Professor Theophilus Wylie, cousin to Indiana University’s first president Andrew Wylie, and his family were involved in both agriculture and floriculture. They grew a fair amount of crops including corn, grapes, a vegetable garden (beans, turnips, cabbage, asparagus, etc.), various fruit trees (peach, apple, pear), strawberries, and pumpkins to name some mentioned in their family letters. There is no current definite information about what livestock the Wylie’s owned themselves, but it was common for people to have hogs, cattle, and chickens. Additionally, in a letter it is written that Redick Wylie, a member of the Andrew Wylie family, did own cattle and hogs in the Bloomington area in 1860.

Many Americans farmed in some way or another, whether to sustain themselves or to supplement their food supplies. The wealthier were usually able to farm more effectively because they could own more land and buy increasingly advanced and newly invented inventions that allowed farming to be more efficient. New inventions of the 19th century included mechanical reapers (1834) by Cyrus McCormick, as well as a new type of plow with a steel blade by John Deere. These inventions allowed farmers to move more quickly and use less human labor since these tools only required a horse or two and one person. Another technological advance that affected agriculture was the use of trains (first used in Bloomington in 1853); the increased use of trains allowed goods to be transported further and faster than ever before, so less people were required to farm. Since less people were required to farm, especially those who had money that could be spent on unessential goods, they needed another way to spend their time and money.
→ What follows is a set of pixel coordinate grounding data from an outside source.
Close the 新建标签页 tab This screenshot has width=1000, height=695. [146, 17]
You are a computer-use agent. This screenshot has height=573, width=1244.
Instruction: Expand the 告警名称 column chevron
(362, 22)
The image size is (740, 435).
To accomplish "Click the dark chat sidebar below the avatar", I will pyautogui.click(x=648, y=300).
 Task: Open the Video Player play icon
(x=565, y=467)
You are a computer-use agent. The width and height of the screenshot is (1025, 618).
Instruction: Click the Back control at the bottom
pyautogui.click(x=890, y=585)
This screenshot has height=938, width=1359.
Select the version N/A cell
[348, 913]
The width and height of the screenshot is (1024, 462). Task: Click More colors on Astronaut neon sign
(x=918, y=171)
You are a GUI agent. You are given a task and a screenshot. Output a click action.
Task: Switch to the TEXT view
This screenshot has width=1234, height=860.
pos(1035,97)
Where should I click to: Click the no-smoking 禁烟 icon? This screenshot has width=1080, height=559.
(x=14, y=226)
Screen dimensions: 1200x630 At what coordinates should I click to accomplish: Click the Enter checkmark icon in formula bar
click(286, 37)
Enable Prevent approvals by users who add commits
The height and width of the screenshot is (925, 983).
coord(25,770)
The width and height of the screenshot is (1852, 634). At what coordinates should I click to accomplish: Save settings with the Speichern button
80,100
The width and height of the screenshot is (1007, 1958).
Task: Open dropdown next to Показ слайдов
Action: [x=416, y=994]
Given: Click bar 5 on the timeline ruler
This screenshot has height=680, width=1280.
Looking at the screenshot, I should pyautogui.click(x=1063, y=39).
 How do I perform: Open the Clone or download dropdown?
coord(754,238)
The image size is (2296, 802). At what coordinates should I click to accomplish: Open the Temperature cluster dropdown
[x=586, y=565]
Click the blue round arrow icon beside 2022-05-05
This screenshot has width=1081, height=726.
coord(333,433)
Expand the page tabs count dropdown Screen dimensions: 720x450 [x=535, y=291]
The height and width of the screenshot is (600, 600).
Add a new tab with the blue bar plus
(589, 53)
Interest in flowers and planned gardening on properties actually began as early as the late 1700s on the east coast of the country among wealthier classes. This was mainly due to the influence of England and royal gardens from European countries. Americans really began learning floriculture from horticultural magazines that were imported from England and reprinted and distributed throughout America by printers. The first horticultural magazine, The Seed Drill, was written by Jethro Tull in 1701 (Garofalo 2002). These magazines were quickly absorbed into the American scene in some form or another in all social classes (Leighton 1987). For example, the less wealthy would try to recreate the gardens of royalty using native plants from their area. This was the beginning of floriculture in the United States. Another way floriculture began was that cemeteries were considered public parks up until around the 1850s and flowers were used to beautify these spaces, which is still true even though they are no longer considered public parks.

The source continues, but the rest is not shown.